In den Vereinigten Staaten ist der Boden für eine sozial engagierte Spiritualität ungünstig. Konsumdenken, Gier, Einsamkeit, die Manipulation durch die Staatsgewalt und der Haß sind sehr stark geworden. Und das Schlimmste ist: die Menschen sind so verblendet, meistens, ohne daß sie es merken. Da kann es sehr hilfreich sein, mit uns in Asien zusammenzuarbeiten, etwa für ein halbes oder ganzes Jahr, beispielsweise den Tibetern, den Ladakhis, den Thai oder den Burmesen zu helfen. Aber es sollte keine Flucht sein.

So könnte man in Asien arbeiten und dabei feststellen, daß die Ursachen des dortigen Leidens eventuell in der Ersten Welt liegen. Wenn man dann wieder zurückgeht, nachdem man in Gemeinschaft mit den Menschen dieser Länder und eng mit der Natur verbunden gelebt hat, ist man vielleicht eher motiviert, auch im eigenen Land in dieser Weise zu leben.

Es kann auch helfen, einmal einer Gesellschaft ausgesetzt zu sein, in der man deutlicher sehen kann, wie sehr Menschen verblendet sind, und in der es offenkundiger ist, wer die Macht hat. In meiner Gesellschaft ist beispielsweise sichtbar, daß die Militärs in aller Öffentlichkeit Menschen töten. In den Vereinigten Staaten tötet das Militär niemals öffentlich die eigenen Leute. Es geht viel geschickter vor, und die Leute bleiben in ihrer Verblendung: Alle Kriege sind angeblich gerecht, sind wunderbar für die amerikanische Flagge, für die offene Gesellschaft, für den liberalen Westen und so weiter.

Unterdrückung, Versöhnung und der Mittlere Weg

Rothberg: Obwohl engagierte Buddhisten Herrschafts- und Unterdrückungssysteme entlarven, hinterfragen sie dennoch meist die Tendenz der Linken, Unterdrücker und Unterdrückte in entgegengesetzte Lager zu stecken. Buddhisten betonen statt dessen häufiger den Weg der Versöhnung. Wie ist es aber möglich, daß wir sowohl die Unrechtssysteme als auch die konkreten Personen, die in vielfacher Weise für die Unterdrückung verantwortlich sind, beim Namen nennen, ohne eine strikte Unterscheidung zwischen "guten" und "bösen" Menschen zu treffen?

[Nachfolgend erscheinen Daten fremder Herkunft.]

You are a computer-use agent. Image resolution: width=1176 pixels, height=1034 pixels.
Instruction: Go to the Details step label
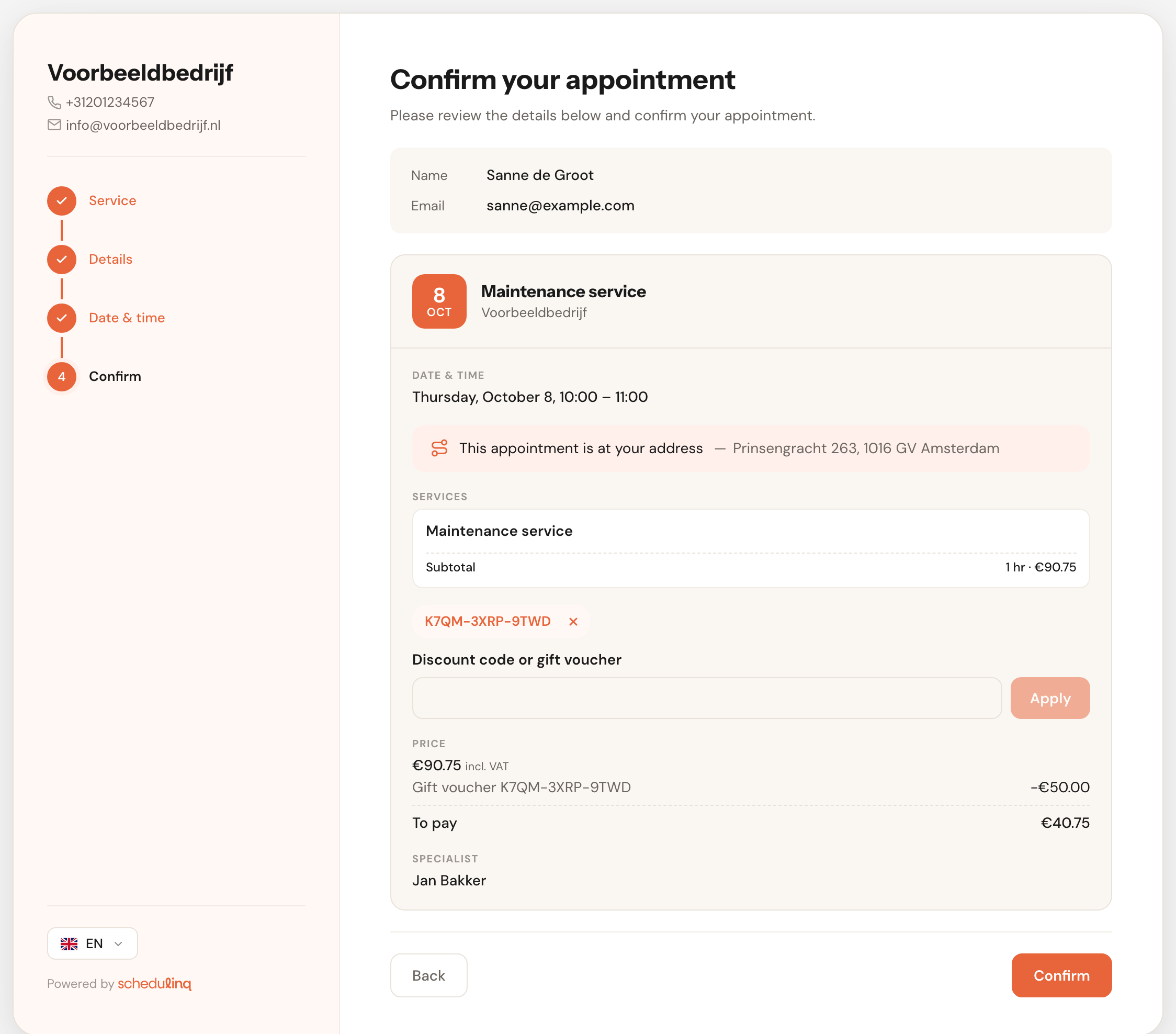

Sulak Sivaraksa: Das ist die schwierigste Frage. Hier ist eine ernsthafte spirituelle Praxis vonnöten. Es ist einfach, die Unterdrücker zu verdammen, aber in Wirklichkeit verdammt man sich selbst, wenn man andere verdammt. Gerade jetzt steht dieses Problem in meinem Land sehr im Vordergrund (im Mai 1992 wurden in Bangkok bei Protestaktionen Hunderte von Demonstranten getötet). Natürlich kann man einfach ein Urteil fällen und feststellen, daß nur eine Seite recht hat und die andere nicht. Aber dafür braucht man - obwohl es schwierig zu erklären ist - ein tieferes Verständnis von kamma und die Interdependenz über gewaltige Spannen von Raum und Zeit hinweg. Wir müssen ein solches tieferes Verständnis pflegen, wir müssen auch über das Wesen sozialer Systeme nachdenken und uns weniger auf Personen konzentrieren.

Wenn man sich an richtig und falsch festklammert, wird man anderen lästig und voller Haß, und letztendlich muß man dann vielleicht jemanden umbringen. Christlich formuliert: man macht sich zum Gott. Wir müssen mehr Barmherzigkeit und Mitleid üben. Hier kann der Westen von den Buddhisten lernen. Unsere Stärke ist unsere Fähigkeit zu vergeben. Aber natürlich ist dafür eine [religiöse] Praxis unabdingbar. Man muß tiefer in sich hineinsteigen und sich an seinen Wurzeln packen und dabei

über das Denken von "Auge um Auge" hinauskommen.